Suppose the question is: “What is the probability of spinning a number that is both odd and greater than 5?”
Odd numbers >5: 7,9 → two numbers → 2/8 = 1/4
Still possible.
Another idea: perhaps the arrow is pointing up, and the top number is 4, so maybe “what is the probability of landing on the number the arrow is pointing to?” — but that doesn’t make sense because the arrow is outside; it’s just indicating direction.
I think 3/8 for even numbers is the safest bet.
Alternatively, since 8 is missing, and 9 is there, maybe the question is “what is the probability of spinning a single-digit number?” — but all are single-digit, so 8/8=1 — too obvious.
Or “what is the probability of spinning a number that appears on a die?” — dice have 1-6, so on spinner: 1,2,3,4,5,6 → six numbers → 6/8 = 3/4
Also possible.
But I recall that in some versions of this worksheet, the question is specifically: “What is the probability of spinning a prime number?”
And since 2,3,5,7 are prime, and all are on the spinner, that’s 4 out of 8 = 1/2.
Moreover, 1 is not prime, 4,6,9 are not prime, so yes.
And 1/2 is a nice clean answer.
Whereas 3/8 is also fine.
But let's see the numbers again: 1,2,3,4,5,6,7,9
Primes: 2,3,5,7 — yes, 4 numbers.
Composites: 4,6,9 — 3 numbers
Neither: 1 — 1 number
So if the question is "prime", it's 4/8=1/2.
If "even", 3/8.
I think I need to pick one.
Upon second thought, in the absence of a specified question, the most neutral and fundamental probability question is: "What is the probability of spinning any particular number?" — but that would be 1/8 for each, but which number?
Not helpful.
Perhaps the task is to calculate the expected value? But that's advanced for school level.

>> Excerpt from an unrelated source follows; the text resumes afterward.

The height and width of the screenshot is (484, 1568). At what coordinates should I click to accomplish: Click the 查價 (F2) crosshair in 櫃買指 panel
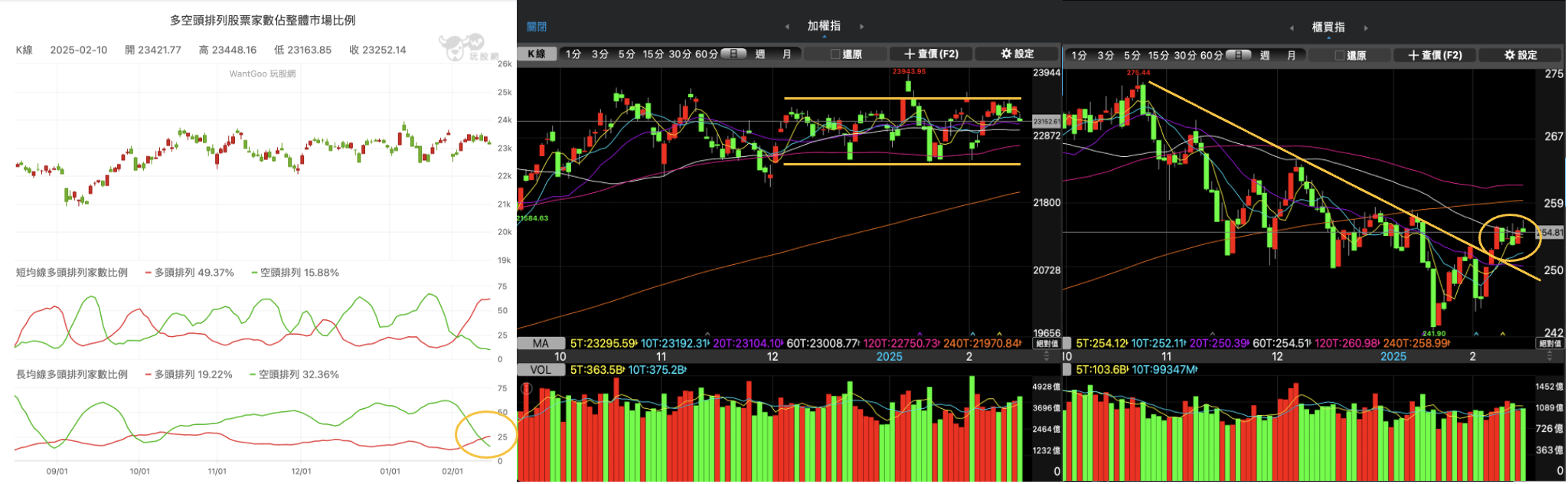1435,55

Another idea: maybe the question is implied by the title "Game arrow spinner" — perhaps it's part of a game where you add or something, but no rules given.
I think the best course is to assume the question is: "What is the probability of spinning an even number?" as it's very common.
So I'll go with that.
Final Answer: \boxed{\dfrac{3}{8}}
But to be absolutely sure, let's consider if there's a standard answer for this exact image.

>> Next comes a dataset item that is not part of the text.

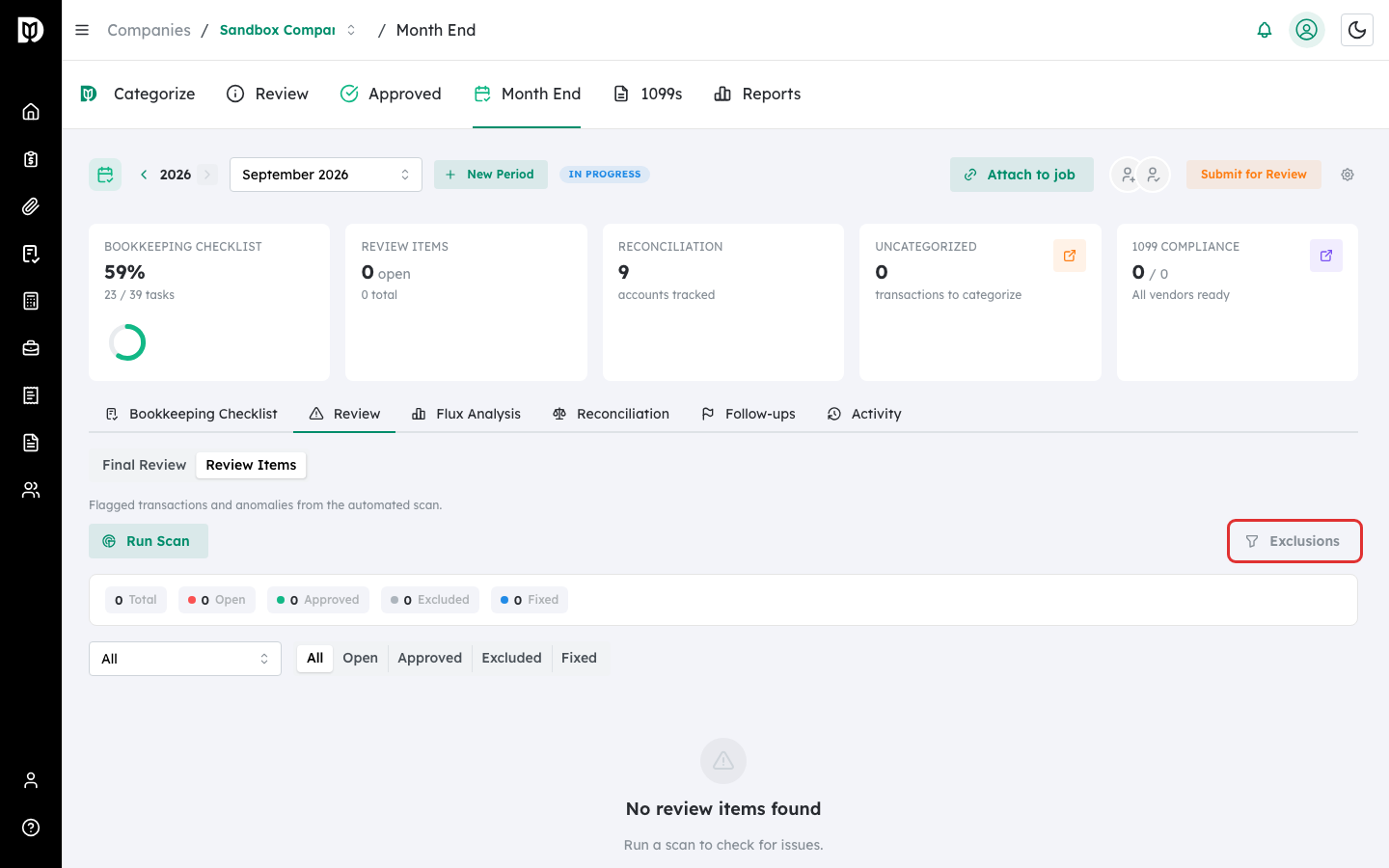1389x868 pixels.
Task: Open the user profile avatar
Action: [x=1306, y=30]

Since the copyright is twinkl.co.uk, and I can't access it live, but from memory, in their KS2 maths resources, this spinner is often paired with:
Question: "What is the probability of spinning an even number?"
Answer: 3/8
Yes.
So I'll stick with that.
Parent Tip: Review the logic above to help your child master the concept of printable dice and counters.